▸ Task to carry out
Copy out, exactly as written, only the line containing "Viewport: 515px width, 239px height." and the lines after it through the end of the records.

▸ Input material

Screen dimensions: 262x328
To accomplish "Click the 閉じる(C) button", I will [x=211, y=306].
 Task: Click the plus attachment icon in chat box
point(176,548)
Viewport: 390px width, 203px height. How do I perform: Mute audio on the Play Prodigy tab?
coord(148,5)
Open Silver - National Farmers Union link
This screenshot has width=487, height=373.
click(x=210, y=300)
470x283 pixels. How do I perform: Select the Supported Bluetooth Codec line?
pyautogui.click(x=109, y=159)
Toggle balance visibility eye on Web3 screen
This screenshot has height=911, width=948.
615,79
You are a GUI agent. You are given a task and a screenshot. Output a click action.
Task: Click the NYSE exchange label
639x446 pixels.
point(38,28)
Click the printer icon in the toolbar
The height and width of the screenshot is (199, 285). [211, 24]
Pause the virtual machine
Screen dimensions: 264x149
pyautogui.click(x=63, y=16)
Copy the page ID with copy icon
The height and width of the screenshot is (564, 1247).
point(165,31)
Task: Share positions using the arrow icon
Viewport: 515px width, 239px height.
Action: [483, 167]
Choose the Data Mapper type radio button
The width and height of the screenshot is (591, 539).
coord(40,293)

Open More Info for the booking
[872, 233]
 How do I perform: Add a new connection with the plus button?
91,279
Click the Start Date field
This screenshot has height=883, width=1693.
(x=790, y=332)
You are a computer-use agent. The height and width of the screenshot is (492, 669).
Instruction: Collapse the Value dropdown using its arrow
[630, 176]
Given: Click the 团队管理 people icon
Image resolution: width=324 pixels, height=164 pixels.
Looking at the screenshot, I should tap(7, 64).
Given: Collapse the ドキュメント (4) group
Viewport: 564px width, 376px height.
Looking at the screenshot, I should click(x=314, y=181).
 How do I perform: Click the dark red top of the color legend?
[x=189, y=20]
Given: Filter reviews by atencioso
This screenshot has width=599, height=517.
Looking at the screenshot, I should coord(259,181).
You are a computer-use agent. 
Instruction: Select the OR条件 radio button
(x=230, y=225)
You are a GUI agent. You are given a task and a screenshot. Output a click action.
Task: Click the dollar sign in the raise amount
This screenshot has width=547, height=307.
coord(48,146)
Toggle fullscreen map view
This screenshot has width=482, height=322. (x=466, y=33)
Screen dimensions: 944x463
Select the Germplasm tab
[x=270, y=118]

▸ Answer to this exercise
Viewport: 515px width, 239px height.
Action: [483, 167]
Choose the Data Mapper type radio button
The width and height of the screenshot is (591, 539).
coord(40,293)

Open More Info for the booking
[872, 233]
 How do I perform: Add a new connection with the plus button?
91,279
Click the Start Date field
This screenshot has height=883, width=1693.
(x=790, y=332)
You are a computer-use agent. The height and width of the screenshot is (492, 669).
Instruction: Collapse the Value dropdown using its arrow
[630, 176]
Given: Click the 团队管理 people icon
Image resolution: width=324 pixels, height=164 pixels.
Looking at the screenshot, I should tap(7, 64).
Given: Collapse the ドキュメント (4) group
Viewport: 564px width, 376px height.
Looking at the screenshot, I should click(x=314, y=181).
 How do I perform: Click the dark red top of the color legend?
[x=189, y=20]
Given: Filter reviews by atencioso
This screenshot has width=599, height=517.
Looking at the screenshot, I should coord(259,181).
You are a computer-use agent. 
Instruction: Select the OR条件 radio button
(x=230, y=225)
You are a GUI agent. You are given a task and a screenshot. Output a click action.
Task: Click the dollar sign in the raise amount
This screenshot has width=547, height=307.
coord(48,146)
Toggle fullscreen map view
This screenshot has width=482, height=322. (x=466, y=33)
Screen dimensions: 944x463
Select the Germplasm tab
[x=270, y=118]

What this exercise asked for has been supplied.